Nancy McRay was just three years old when she sat down at her family’s piano and began to play, naturally and easily and with great joy. She also had a knack for sight-reading, looking at the printed notes set before her and immediately playing them, as if she’d already practiced them many times before. By the time she was 14, word had gotten around about that skill and she became the official accompanist for a regional musical theater company.

McRay kept playing, earning an undergraduate degree in music performance, and then a master’s degree. She taught piano, she directed musical productions and she never stopped accompanying, sometimes playing for hours on end in the course of a rehearsal.

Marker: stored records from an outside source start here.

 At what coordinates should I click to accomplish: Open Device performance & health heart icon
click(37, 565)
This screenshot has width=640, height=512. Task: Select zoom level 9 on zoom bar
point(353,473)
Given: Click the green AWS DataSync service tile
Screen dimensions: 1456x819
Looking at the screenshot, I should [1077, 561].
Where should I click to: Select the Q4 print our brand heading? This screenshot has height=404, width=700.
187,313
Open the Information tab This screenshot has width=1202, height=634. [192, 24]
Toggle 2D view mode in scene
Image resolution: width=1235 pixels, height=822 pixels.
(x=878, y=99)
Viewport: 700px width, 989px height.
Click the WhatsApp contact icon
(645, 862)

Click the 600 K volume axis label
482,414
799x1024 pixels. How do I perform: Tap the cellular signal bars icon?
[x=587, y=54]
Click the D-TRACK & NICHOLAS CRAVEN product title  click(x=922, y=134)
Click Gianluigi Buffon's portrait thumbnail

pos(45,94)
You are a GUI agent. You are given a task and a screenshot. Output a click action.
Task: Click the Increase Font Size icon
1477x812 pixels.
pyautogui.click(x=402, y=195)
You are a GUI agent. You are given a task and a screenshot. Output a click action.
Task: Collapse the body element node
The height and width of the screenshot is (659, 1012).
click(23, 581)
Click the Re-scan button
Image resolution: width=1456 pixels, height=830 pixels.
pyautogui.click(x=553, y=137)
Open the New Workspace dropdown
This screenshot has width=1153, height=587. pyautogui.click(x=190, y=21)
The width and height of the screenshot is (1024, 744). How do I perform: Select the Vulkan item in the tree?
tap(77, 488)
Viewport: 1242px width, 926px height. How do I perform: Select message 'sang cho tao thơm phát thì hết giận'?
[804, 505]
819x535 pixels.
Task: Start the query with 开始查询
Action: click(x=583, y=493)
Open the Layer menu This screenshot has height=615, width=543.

Then, one day about 15 years ago, McRay felt something different when she spread her left hand out wide to cover a big distance between one note and another−it was a little pain between her thumb and her fingers. “I knew my mother had had arthritis, and I wondered if it could be that,” she said.

Use, time and genetics

She was exactly right. McRay, like two in three post-menopausal women, was experiencing the first signals from a basal thumb joint beginning to lose its protective buffer of cartilage. With each pivot of the thumb, each outreach, each grasp, the cartilage between the thumb joint and its partner bone, the trapezium, grew thinner and thinner, more and more painful. After years of medication, splints and acupuncture, McRay finally found her way to Stanford Hospital & Clinics orthopaedic hand surgeon Amy Ladd. Also a pianist, Ladd understood McRay’s dilemma better than most.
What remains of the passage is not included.